** Begin SOURCE RECORDS **

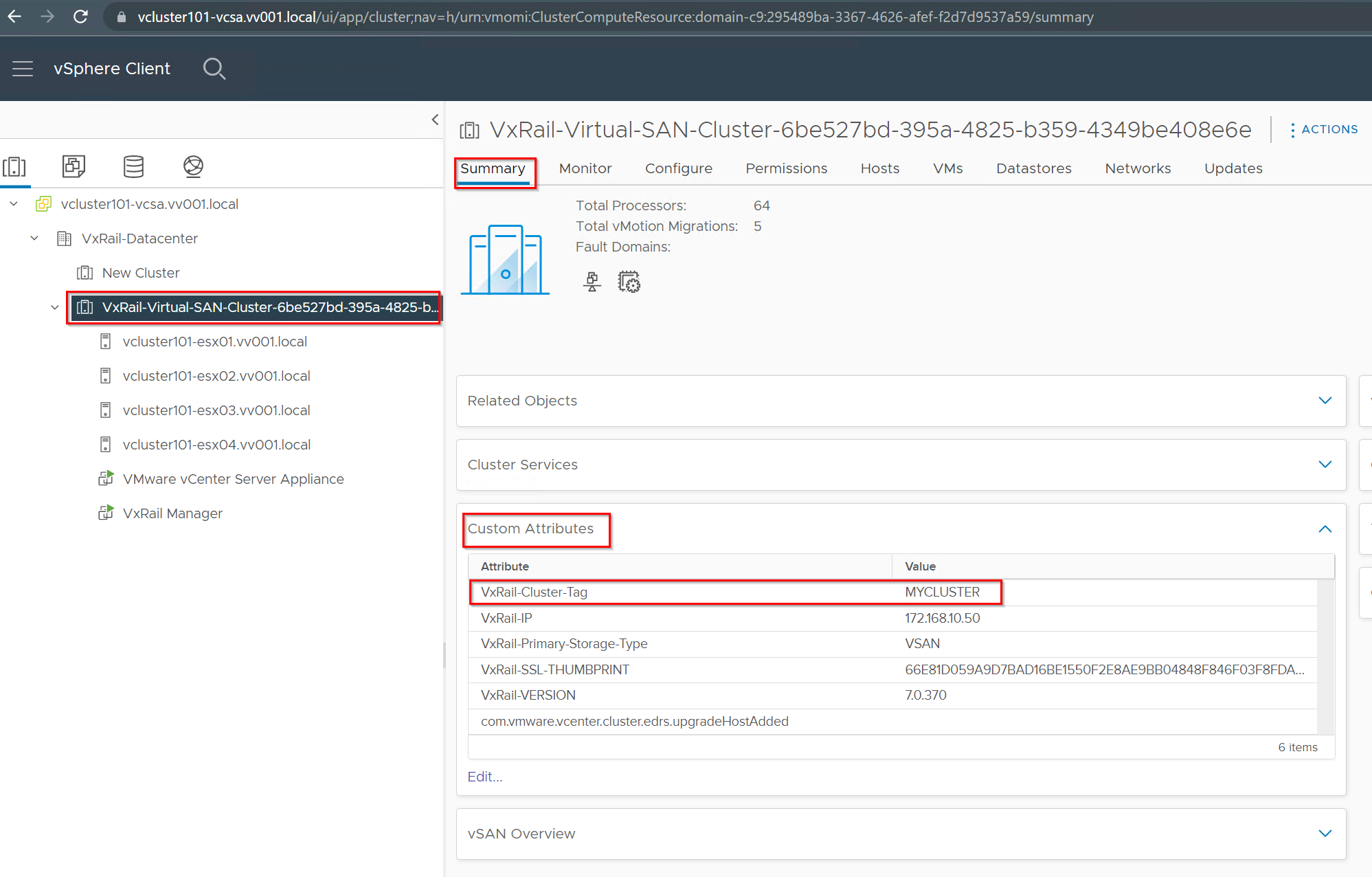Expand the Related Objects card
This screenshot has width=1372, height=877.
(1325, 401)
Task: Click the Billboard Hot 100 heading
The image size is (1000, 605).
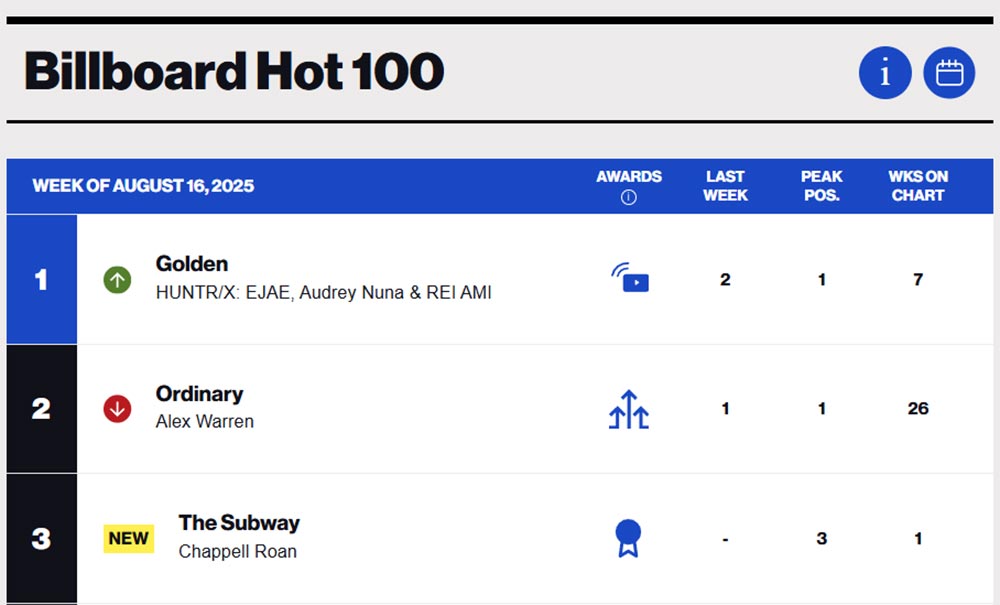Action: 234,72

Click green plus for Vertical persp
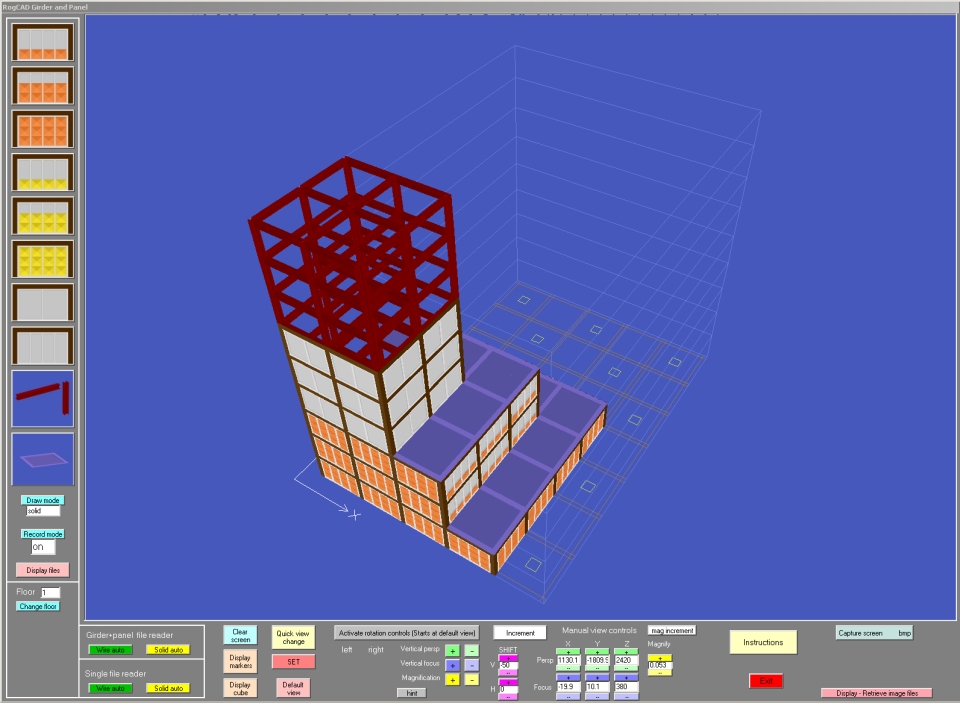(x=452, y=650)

** End SOURCE RECORDS **

• **WHAT IS REQUIRED**
Convert every line of the material above into a JSON list of strings, one string per line, skipping blank lines. Leave the pictures out of the list.

• **EXERCISE RESULT**
[
  "Expand the Related Objects card",
  "This screenshot has width=1372, height=877.",
  "(1325, 401)",
  "Task: Click the Billboard Hot 100 heading",
  "The image size is (1000, 605).",
  "Action: 234,72",
  "Click green plus for Vertical persp",
  "(x=452, y=650)"
]